TASK STATEMENT: I would like you to print all the records below exactly as they are.

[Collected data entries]

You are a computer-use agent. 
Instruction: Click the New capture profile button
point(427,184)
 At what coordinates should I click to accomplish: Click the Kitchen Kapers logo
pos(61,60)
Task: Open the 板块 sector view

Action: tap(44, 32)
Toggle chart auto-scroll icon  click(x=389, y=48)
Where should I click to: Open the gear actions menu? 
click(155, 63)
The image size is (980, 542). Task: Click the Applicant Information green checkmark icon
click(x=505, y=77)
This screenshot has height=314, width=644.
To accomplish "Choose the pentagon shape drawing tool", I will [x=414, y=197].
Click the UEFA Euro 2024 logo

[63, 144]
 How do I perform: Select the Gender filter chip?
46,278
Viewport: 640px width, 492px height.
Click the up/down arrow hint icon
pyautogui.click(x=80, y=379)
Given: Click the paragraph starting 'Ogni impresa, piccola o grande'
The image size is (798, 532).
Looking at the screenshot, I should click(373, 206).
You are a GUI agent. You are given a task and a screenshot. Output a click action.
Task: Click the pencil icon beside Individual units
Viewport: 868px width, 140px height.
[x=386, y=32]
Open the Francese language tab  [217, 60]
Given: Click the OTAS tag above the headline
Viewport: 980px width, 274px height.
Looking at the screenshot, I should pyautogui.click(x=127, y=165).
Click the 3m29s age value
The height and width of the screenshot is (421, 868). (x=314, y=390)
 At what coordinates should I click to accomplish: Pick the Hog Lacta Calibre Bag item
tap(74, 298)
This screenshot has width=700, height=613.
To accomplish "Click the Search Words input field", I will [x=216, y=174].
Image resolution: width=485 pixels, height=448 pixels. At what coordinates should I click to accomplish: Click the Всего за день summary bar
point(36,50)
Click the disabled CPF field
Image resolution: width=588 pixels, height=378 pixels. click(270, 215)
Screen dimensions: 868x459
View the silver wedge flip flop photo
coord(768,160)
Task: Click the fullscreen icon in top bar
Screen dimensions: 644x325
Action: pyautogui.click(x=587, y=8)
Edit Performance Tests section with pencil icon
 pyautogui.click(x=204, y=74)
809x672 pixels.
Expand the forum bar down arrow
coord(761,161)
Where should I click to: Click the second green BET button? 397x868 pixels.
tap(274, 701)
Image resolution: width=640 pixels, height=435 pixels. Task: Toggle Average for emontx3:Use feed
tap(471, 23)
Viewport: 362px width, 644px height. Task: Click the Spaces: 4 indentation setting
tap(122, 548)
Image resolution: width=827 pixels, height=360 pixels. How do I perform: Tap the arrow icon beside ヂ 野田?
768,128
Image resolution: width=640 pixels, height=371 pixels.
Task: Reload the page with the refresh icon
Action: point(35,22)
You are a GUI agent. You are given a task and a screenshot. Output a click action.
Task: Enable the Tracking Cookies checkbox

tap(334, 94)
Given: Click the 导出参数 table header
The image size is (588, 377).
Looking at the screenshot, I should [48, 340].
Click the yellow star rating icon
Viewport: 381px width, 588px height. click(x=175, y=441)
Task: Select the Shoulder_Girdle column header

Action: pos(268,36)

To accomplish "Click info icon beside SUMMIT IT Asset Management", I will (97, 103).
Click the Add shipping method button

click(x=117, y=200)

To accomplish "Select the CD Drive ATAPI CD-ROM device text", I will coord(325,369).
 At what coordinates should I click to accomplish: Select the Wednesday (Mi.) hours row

TASK ANSWER:
You are a computer-use agent. 
Instruction: Click the New capture profile button
point(427,184)
 At what coordinates should I click to accomplish: Click the Kitchen Kapers logo
pos(61,60)
Task: Open the 板块 sector view

Action: tap(44, 32)
Toggle chart auto-scroll icon  click(x=389, y=48)
Where should I click to: Open the gear actions menu? 
click(155, 63)
The image size is (980, 542). Task: Click the Applicant Information green checkmark icon
click(x=505, y=77)
This screenshot has height=314, width=644.
To accomplish "Choose the pentagon shape drawing tool", I will [x=414, y=197].
Click the UEFA Euro 2024 logo

[63, 144]
 How do I perform: Select the Gender filter chip?
46,278
Viewport: 640px width, 492px height.
Click the up/down arrow hint icon
pyautogui.click(x=80, y=379)
Given: Click the paragraph starting 'Ogni impresa, piccola o grande'
The image size is (798, 532).
Looking at the screenshot, I should click(373, 206).
You are a GUI agent. You are given a task and a screenshot. Output a click action.
Task: Click the pencil icon beside Individual units
Viewport: 868px width, 140px height.
[x=386, y=32]
Open the Francese language tab  [217, 60]
Given: Click the OTAS tag above the headline
Viewport: 980px width, 274px height.
Looking at the screenshot, I should pyautogui.click(x=127, y=165).
Click the 3m29s age value
The height and width of the screenshot is (421, 868). (x=314, y=390)
 At what coordinates should I click to accomplish: Pick the Hog Lacta Calibre Bag item
tap(74, 298)
This screenshot has width=700, height=613.
To accomplish "Click the Search Words input field", I will [x=216, y=174].
Image resolution: width=485 pixels, height=448 pixels. At what coordinates should I click to accomplish: Click the Всего за день summary bar
point(36,50)
Click the disabled CPF field
Image resolution: width=588 pixels, height=378 pixels. click(270, 215)
Screen dimensions: 868x459
View the silver wedge flip flop photo
coord(768,160)
Task: Click the fullscreen icon in top bar
Screen dimensions: 644x325
Action: pyautogui.click(x=587, y=8)
Edit Performance Tests section with pencil icon
 pyautogui.click(x=204, y=74)
809x672 pixels.
Expand the forum bar down arrow
coord(761,161)
Where should I click to: Click the second green BET button? 397x868 pixels.
tap(274, 701)
Image resolution: width=640 pixels, height=435 pixels. Task: Toggle Average for emontx3:Use feed
tap(471, 23)
Viewport: 362px width, 644px height. Task: Click the Spaces: 4 indentation setting
tap(122, 548)
Image resolution: width=827 pixels, height=360 pixels. How do I perform: Tap the arrow icon beside ヂ 野田?
768,128
Image resolution: width=640 pixels, height=371 pixels.
Task: Reload the page with the refresh icon
Action: point(35,22)
You are a GUI agent. You are given a task and a screenshot. Output a click action.
Task: Enable the Tracking Cookies checkbox

tap(334, 94)
Given: Click the 导出参数 table header
The image size is (588, 377).
Looking at the screenshot, I should [48, 340].
Click the yellow star rating icon
Viewport: 381px width, 588px height. click(x=175, y=441)
Task: Select the Shoulder_Girdle column header

Action: pos(268,36)

To accomplish "Click info icon beside SUMMIT IT Asset Management", I will (97, 103).
Click the Add shipping method button

click(x=117, y=200)

To accomplish "Select the CD Drive ATAPI CD-ROM device text", I will coord(325,369).
 At what coordinates should I click to accomplish: Select the Wednesday (Mi.) hours row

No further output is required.